Este é o primeiro carro do escorpião eletrificado. Aspeto agressivo não lhe falta, mas será que um motor elétrico e uma bateria podem fazer as vezes de um 1.4 turbo e um depósito de gasolina? Para descobrir, fui ao Centro Sperimentale Balocco fazer o Primeiro Teste TARGA 67 ao Abarth 500e.
Ao longo dos últimos trinta anos, perdi a conta ao número de vezes que fui ao Centro Sperimentale Balocco, um labirinto de pistas de testes erguido pela Fiat, que serve para pôr à prova modelos em fase de desenvolvimento. Foi lá que guiei pela primeira vez os Alfa Romeo 8C e 4C, mas nunca lá tinha ido para guiar um carro elétrico, ainda para mais um Abarth.

Quando a Stellantis anunciou que o Abarth ia passar a ser elétrico, começaram as indignações dos mais radicais apaixonados pelas versões a gasolina. Como poderia um Abarth ser elétrico?!…
É certo que ainda estamos na infância dos carros elétricos, mas são muito poucos os que tiveram no seu caderno de encargos o prazer da condução como prioridade. Pelo menos nos menos caros.
Abarth cumpre tradição
A Abarth, dentro da sua tradição, queria fazer as duas coisas: um elétrico divertido de guiar, não apenas com acelerações fulminantes em reta, a um preço abordável. Juntos, estes sempre foram os dois grandes valores da marca.

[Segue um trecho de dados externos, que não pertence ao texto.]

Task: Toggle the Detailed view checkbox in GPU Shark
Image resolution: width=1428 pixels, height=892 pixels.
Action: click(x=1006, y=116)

Para saber se isso é possível, a Abarth levou-me a Balocco para um programa irrecusável: um Primeiro Teste ao 500e, na pista e na estrada, falar com os engenheiros e até guiar um dos atuais 695, com o 1.4 turbo de 180 cv, para comparar.
695 ainda é um “grande” carro
E foi pelo Abarth a gasolina que comecei, largado para um percurso desenhado entre a pista principal e estradas de serviço a que chamaram “Abarth Handling Track”. Mais curvas lentas que rápidas, retas curtas e até um gancho. Um traçado feito por medida para o 500e.
Mas as primeiras duas voltas à pista foram feitas num 695 com caixa manual, em modo Sport e com o glorioso escape a largar o seu som rouco. O motor tem força, mas só acima das 2500 rpm, quando o turbocompressor acorda.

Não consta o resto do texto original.